Clean energy

Green Hydrogen: The Missing Link in the Energy Transition

Renewable electricity is abundant and cheap, but electricity alone cannot decarbonize all sectors. Aviation, shipping, heavy industry, and long-distance heating require energy-dense fuels that electricity cannot provide.

Green hydrogen, produced by using renewable electricity to split water into hydrogen and oxygen is emerging as the solution to this fundamental challenge.

Green hydrogen production via water electrolysis is straightforward in principle: pass renewable electricity through water, and hydrogen and oxygen separate. The challenge is scale and cost.

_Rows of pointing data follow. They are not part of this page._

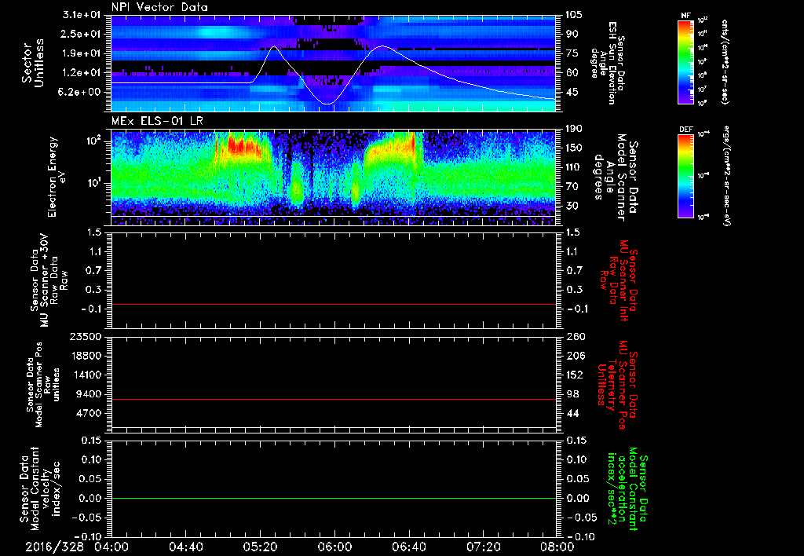Click the red scanner position line

click(x=334, y=400)
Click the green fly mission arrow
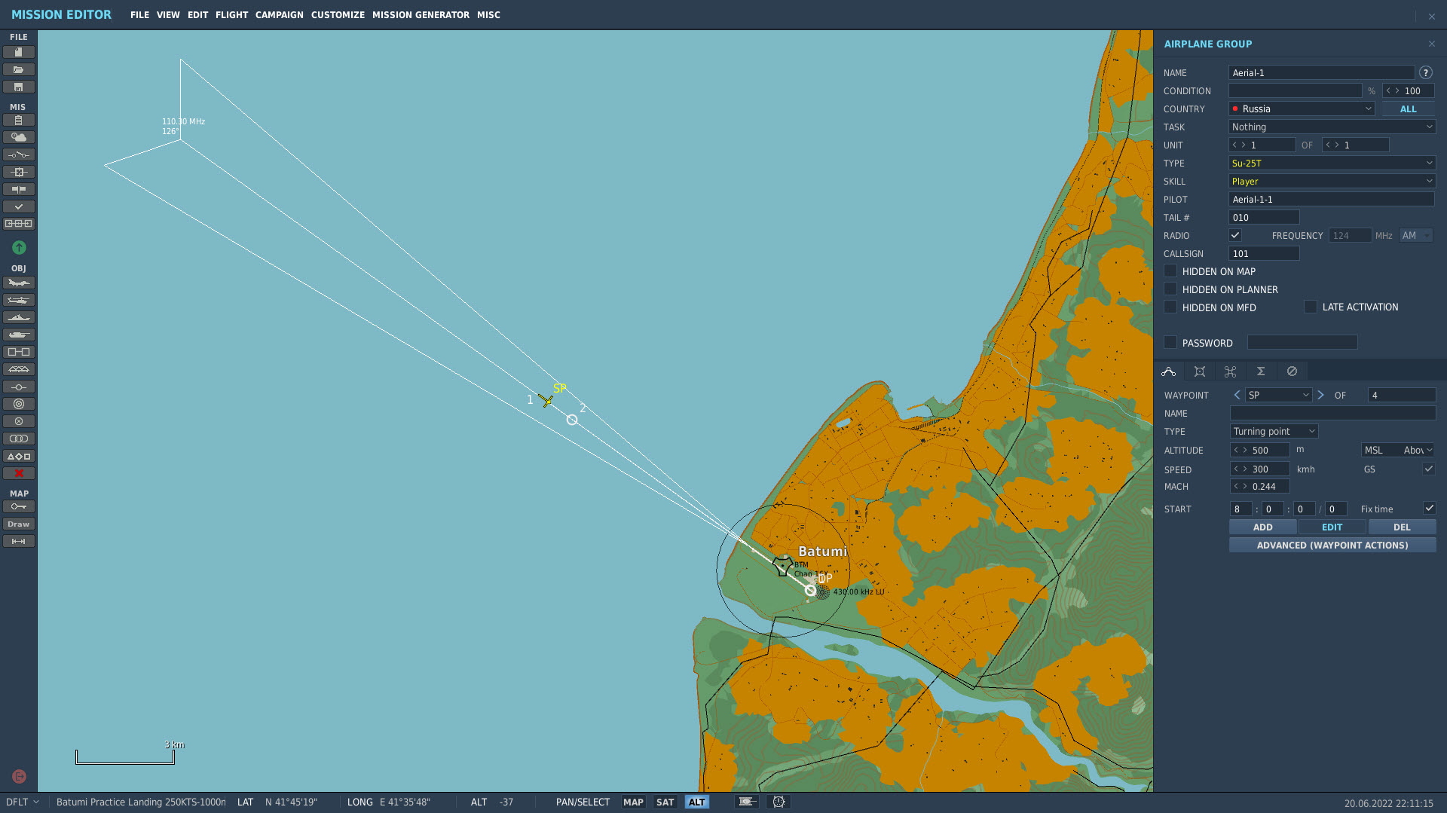Screen dimensions: 1447x813 pyautogui.click(x=19, y=248)
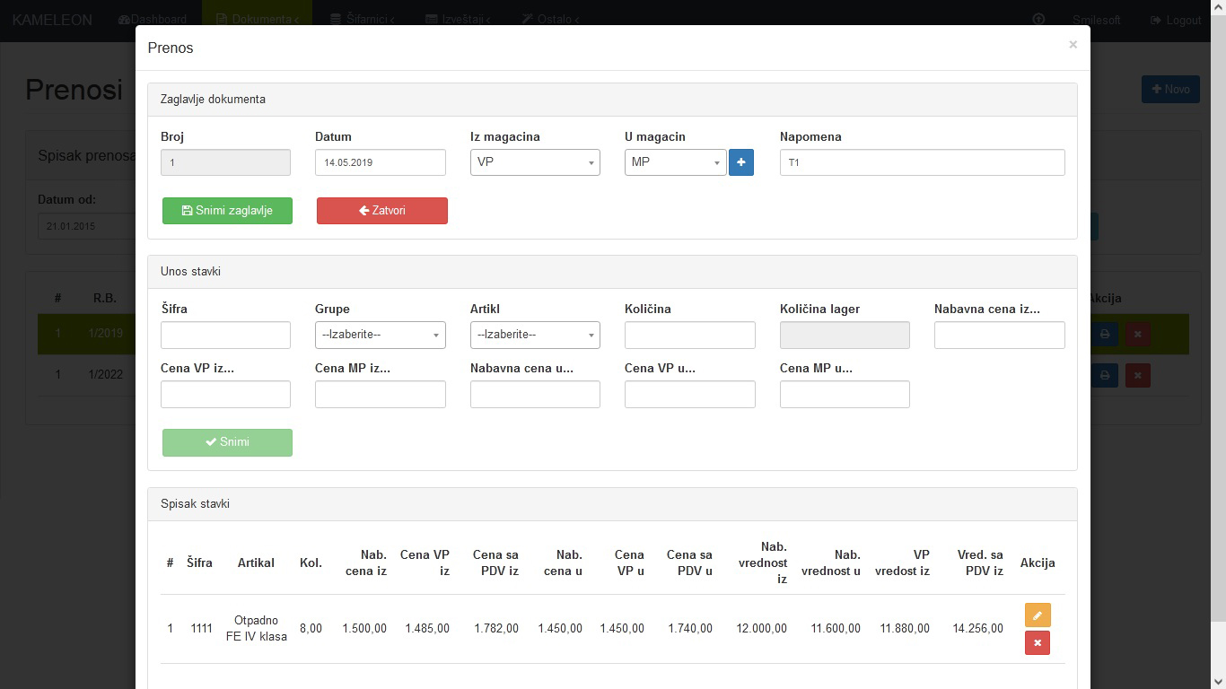Close the Prenos dialog with the X
Screen dimensions: 1226x689
click(1073, 45)
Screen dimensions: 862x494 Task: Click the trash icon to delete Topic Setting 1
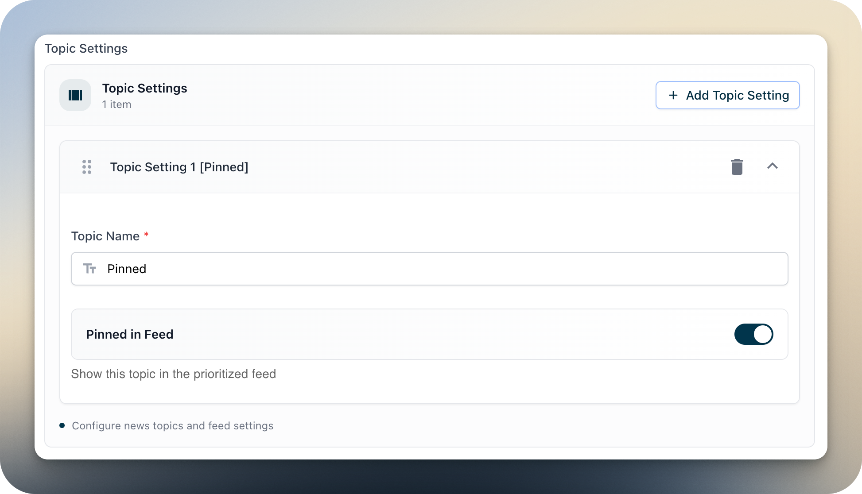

Currently, green hydrogen costs $4-6 per kilogram, compared to $1-2 per kilogram for conventional hydrogen produced from natural gas. This cost differential has limited deployment to pilot projects and niche applications.

However, the trajectory is clear: as renewable electricity costs continue declining and electrolyzer manufacturing scales, green hydrogen costs are projected to reach $2-3 per kilogram by 2030.

The applications are diverse and high-impact. In heavy industry, green hydrogen can replace natural gas in steel and cement production, eliminating 30% of global industrial emissions. In shipping, hydrogen fuel cells can power cargo vessels, replacing diesel. In aviation, hydrogen can be converted to synthetic fuels for aircraft.

In power systems, hydrogen provides long-duration energy storage, storing excess renewable electricity as chemical energy for use weeks or months later.

Global hydrogen demand reached 100 million tons in 2024, but nearly all of this is conventional hydrogen from natural gas. Green hydrogen production is expected to double to 1.8 million tons annually by 2026, still a tiny fraction of total demand but growing rapidly.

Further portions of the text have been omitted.